Le 10 juin 2014, un couple acquiert un kit photovoltaïque auprès de la société Sol In Air (aujourd’hui en faillite) pour la somme de 22 500 euros.

Cette acquisition s’opère grâce à un crédit souscrit auprès de Sygma Banque, rachetée par BNP Paribas Personal Finance (alias Cetelem).

Faute pour l’installation de fonctionner, le couple d’acquéreurs assigne le vendeur et la banque devant le Tribunal d’instance de Paris 19e (jusqu’en juin 2018, il y avait un tribunal par arrondissement à Paris).

Le 10 août 2015, durant la procédure, les emprunteurs font opposition aux prélèvements, car asphyxiés financièrement.

Le 20 octobre 2015, le Tribunal d’instance prononce la résolution des contrats de vente et de crédit, et exonère les emprunteurs de devoir rembourser le prêt.

Quelques mois plus tard, faute pour les emprunteurs de rembourser le crédit, la banque prononce la déchéance du terme.
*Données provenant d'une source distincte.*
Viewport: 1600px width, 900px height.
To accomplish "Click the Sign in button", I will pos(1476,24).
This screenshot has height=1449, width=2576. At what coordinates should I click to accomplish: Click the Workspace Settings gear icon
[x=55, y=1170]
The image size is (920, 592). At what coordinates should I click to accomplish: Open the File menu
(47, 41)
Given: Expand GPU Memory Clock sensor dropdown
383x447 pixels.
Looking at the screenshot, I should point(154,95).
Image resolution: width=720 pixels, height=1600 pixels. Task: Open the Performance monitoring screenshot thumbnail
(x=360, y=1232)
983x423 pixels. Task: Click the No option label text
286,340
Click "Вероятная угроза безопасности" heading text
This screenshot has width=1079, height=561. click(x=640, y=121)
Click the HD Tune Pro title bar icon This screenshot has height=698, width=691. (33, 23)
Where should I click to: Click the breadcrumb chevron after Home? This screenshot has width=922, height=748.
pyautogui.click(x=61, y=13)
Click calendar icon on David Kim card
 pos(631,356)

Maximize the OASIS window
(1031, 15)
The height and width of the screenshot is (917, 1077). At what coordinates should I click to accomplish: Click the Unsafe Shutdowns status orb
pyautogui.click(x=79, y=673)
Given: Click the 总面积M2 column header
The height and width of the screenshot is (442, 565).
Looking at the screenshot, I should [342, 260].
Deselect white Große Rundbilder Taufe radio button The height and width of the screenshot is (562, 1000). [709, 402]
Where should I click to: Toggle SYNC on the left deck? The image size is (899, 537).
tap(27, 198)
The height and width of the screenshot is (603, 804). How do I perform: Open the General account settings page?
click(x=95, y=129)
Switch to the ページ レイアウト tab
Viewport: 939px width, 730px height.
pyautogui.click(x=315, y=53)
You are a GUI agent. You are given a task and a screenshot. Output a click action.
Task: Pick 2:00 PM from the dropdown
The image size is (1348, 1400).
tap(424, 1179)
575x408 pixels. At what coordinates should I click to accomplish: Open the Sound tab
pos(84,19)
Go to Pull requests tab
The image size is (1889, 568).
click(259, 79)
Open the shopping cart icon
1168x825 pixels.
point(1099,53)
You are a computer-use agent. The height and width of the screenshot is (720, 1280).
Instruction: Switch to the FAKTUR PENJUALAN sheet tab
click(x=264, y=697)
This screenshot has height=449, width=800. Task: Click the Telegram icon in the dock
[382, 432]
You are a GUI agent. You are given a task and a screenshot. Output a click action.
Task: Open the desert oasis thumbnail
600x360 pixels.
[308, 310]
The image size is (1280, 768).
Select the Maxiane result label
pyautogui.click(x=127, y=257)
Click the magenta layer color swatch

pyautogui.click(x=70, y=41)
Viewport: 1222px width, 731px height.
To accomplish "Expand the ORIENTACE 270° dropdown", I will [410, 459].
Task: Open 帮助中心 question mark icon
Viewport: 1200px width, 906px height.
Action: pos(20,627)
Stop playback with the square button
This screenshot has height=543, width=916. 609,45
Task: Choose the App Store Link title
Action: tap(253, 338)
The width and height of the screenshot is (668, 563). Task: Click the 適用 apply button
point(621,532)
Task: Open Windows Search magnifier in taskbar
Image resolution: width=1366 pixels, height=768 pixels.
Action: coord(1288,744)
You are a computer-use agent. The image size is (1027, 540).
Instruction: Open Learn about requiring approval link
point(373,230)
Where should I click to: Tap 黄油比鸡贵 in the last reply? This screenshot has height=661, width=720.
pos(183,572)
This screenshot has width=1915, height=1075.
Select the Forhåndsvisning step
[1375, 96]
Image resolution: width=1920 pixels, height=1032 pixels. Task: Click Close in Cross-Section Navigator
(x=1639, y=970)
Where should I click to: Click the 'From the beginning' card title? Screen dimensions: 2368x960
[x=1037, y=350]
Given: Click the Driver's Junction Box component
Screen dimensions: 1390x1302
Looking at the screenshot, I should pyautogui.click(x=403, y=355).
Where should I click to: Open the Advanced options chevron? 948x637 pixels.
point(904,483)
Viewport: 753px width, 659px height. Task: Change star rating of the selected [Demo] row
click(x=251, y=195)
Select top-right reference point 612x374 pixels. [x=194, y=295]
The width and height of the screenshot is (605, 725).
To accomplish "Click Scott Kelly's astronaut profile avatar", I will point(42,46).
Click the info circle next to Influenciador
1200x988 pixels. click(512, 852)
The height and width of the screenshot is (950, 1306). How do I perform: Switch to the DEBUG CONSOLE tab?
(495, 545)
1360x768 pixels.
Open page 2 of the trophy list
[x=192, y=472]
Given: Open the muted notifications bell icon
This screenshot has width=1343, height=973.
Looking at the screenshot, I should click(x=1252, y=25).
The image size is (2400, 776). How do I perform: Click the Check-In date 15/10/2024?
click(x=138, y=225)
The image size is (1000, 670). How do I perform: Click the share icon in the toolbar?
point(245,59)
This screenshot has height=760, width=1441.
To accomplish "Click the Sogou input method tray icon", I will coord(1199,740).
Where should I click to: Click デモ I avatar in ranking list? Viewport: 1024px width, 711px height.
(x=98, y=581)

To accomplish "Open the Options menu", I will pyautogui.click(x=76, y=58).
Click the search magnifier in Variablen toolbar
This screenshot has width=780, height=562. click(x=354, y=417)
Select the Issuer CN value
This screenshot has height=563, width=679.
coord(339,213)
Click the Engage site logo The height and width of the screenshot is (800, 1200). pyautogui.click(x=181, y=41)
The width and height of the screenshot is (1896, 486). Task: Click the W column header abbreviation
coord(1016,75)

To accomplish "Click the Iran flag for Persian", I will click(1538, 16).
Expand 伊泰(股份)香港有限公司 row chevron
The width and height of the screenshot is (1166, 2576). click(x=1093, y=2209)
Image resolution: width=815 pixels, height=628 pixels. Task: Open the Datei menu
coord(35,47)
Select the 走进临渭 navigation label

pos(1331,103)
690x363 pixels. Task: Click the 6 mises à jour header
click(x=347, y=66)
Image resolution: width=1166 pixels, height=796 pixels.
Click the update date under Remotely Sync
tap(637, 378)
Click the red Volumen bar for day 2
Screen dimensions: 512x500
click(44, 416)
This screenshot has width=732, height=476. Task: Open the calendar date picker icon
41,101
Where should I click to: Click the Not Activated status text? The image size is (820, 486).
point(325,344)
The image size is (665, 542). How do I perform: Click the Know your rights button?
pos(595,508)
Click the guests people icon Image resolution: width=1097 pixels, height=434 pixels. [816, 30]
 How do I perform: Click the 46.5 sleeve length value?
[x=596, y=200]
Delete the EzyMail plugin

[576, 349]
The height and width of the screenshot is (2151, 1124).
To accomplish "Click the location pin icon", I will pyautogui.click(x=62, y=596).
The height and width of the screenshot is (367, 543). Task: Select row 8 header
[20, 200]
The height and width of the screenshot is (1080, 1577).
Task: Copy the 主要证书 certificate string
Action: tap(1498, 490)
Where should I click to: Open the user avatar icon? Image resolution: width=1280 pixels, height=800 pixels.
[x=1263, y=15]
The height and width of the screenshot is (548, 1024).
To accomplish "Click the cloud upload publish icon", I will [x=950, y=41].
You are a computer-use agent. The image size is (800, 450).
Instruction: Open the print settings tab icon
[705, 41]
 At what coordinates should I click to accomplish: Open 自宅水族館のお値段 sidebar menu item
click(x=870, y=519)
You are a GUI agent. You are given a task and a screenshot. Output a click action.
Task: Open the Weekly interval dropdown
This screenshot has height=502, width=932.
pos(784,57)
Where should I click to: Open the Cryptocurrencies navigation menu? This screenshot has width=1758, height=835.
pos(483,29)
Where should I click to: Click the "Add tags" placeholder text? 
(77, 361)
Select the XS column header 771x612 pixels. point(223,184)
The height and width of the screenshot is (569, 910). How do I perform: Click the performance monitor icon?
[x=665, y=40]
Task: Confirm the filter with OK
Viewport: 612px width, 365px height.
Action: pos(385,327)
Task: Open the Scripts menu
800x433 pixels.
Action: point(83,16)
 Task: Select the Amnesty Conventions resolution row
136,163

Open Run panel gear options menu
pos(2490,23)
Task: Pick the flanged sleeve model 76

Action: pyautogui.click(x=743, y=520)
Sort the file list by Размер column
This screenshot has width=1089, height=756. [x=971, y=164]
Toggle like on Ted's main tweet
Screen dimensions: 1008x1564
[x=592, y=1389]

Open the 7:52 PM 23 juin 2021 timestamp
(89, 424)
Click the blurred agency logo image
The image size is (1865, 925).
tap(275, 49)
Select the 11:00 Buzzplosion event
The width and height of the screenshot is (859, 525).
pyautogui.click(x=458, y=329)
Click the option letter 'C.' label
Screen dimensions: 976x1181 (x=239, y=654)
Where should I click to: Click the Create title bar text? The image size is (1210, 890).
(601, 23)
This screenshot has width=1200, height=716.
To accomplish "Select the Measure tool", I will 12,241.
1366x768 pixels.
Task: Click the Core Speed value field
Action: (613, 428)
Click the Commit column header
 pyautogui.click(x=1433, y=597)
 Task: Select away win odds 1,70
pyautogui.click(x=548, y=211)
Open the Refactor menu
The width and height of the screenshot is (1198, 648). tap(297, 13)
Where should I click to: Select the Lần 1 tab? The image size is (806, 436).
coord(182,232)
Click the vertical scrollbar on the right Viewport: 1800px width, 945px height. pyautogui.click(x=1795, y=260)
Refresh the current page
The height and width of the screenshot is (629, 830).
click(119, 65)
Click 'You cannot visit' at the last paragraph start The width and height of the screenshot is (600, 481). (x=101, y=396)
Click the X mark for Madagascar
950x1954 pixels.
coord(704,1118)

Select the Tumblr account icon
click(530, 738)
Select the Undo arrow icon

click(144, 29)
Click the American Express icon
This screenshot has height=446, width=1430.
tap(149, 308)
Autrement dit, elle réclame aux emprunteurs le remboursement du crédit dans son intégralité avec les intérêts, soit la somme de 32 109 euros.

Puis, la banque interjette appel, mais oublie de réclamer la condamnation des emprunteurs à rembourser la somme de 32 109 euros. Au contraire, elle se contente de demander l’annulation du jugement et la condamnation des emprunteurs à reprendre le paiement du crédit...

Le 11 avril 2019, la Cour d’appel de Paris donne gain de cause au prêteur et indique que les contrats de vente et de crédit continueront à produire leurs effets.

De fait, les emprunteurs ont été condamnés à continuer à payer le crédit.

Mais il y avait une faille dans la procédure en faveur des emprunteurs.

II. Difficulté empêchant le paiement du prêt.

Malgré la décision de la Cour d’appel de Paris, les emprunteurs ont refusé de régler le crédit.

Face à leur refus, la banque a cru bon de prononcer de nouveau la déchéance du terme, puis d’assigner les emprunteurs devant le tribunal judiciaire de Chalon sur Saône.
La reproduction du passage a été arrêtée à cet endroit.